Correspondance de Gustave Flaubert/Tome 7/1600

La bibliothèque libre.
Louis Conard (Volume 7p. 332-333).

1600. À GUY DE MAUPASSANT.
[Croisset, août 1876.]
Mon cher Ami,

M. Laugel m’embarrasse. Porter un jugement sur l’avenir d’un homme me paraît chose tellement grave que je m’en abstiens. D’autre part, demander si l’on doit écrire ne me semble pas la marque d’une vocation violente. Est-ce qu’on prend l’avis des autres pour savoir si l’on aime ? Franchement, je ne puis répondre que des banalités. Excusez-moi ! dites-lui que je suis très occupé (ce qui est vrai) et que nous nous verrons l’hiver prochain. En attendant, qu’il travaille. Mon « jugement » sera mieux assis sur un bagage un peu plus lourd.

L’article sur Renan n’a pour moi aucune importance, mais j’ai été indigné de la basse envie démocratique qui en transsude. En effet, il fallait plaire à son public.

Conclusions : S’écarter des journaux ! La haine de ces boutiques-là est le commencement de l’amour du Beau. Elles sont par essence hostiles à toute personnalité un peu au-dessus des autres. L’originalité, sous quelque forme qu’elle se montre, les exaspère. Je me suis fâché avec la Revue de Paris et je me fâche avec la République des Lettres, Afin de continuer mes relations avec Lapierre, je ne lis pas le Nouvelliste. Jamais de la vie aucun journal ne m’a rendu le plus petit service. On n’a pas reçu les romans que j’y recommandais, ni inséré la moindre des réclames sollicitées pour des amis, et les articles qui m’étaient favorables ont passé malgré la direction des dites feuilles. Entre ces messieurs et moi, il y a une antipathie de race profonde. Ils ne le savent pas ; moi je le sens bien. En voilà assez sur ces misérables.

Ah ! la bêtise humaine vous exaspère ! et elle vous barre jusqu’à l’Océan ! Mais que diriez-vous, jeune homme, si vous aviez mon âge ?
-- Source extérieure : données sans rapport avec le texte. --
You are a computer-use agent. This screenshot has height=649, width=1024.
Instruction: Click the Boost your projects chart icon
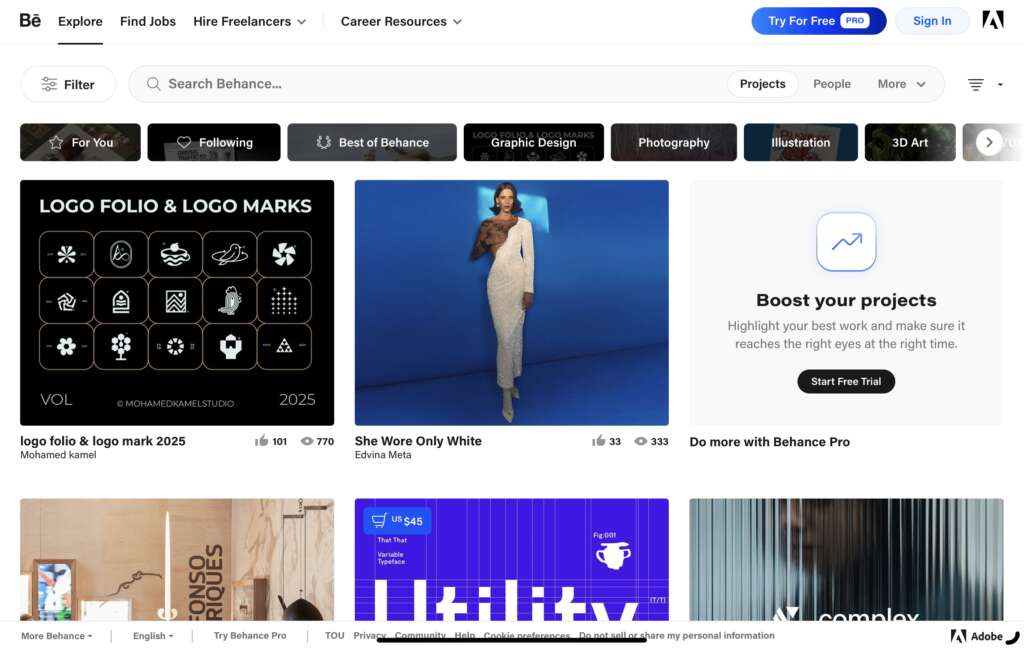(846, 242)
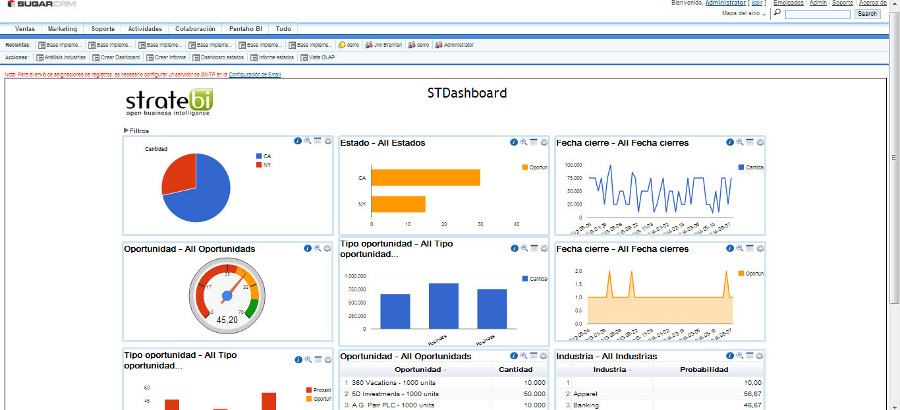This screenshot has height=410, width=900.
Task: Open the Pentaho BI tab
Action: pyautogui.click(x=245, y=29)
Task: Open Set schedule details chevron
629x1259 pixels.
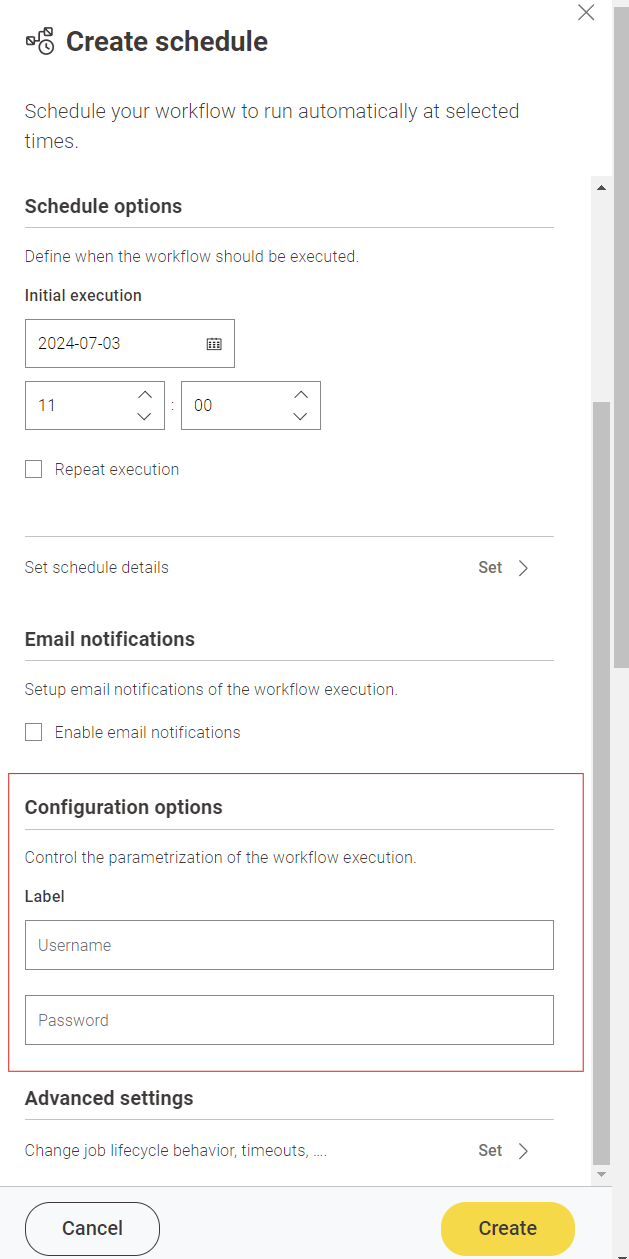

Dans huit ou dix jours j’aurai fini mon perroquet. Je suis impatient de vous le lire. Tâchez de venir à Croisset avant le commencement de septembre. Vous y coucherez (j’ai cinq lits à votre disposition !) Il se pourrait que je m’absentasse dès les derniers jours d’août. Dans ce cas-là je vous préviendrais.

Embrassez votre chère maman pour moi, et qu’elle vous le rende.

Votre vieux.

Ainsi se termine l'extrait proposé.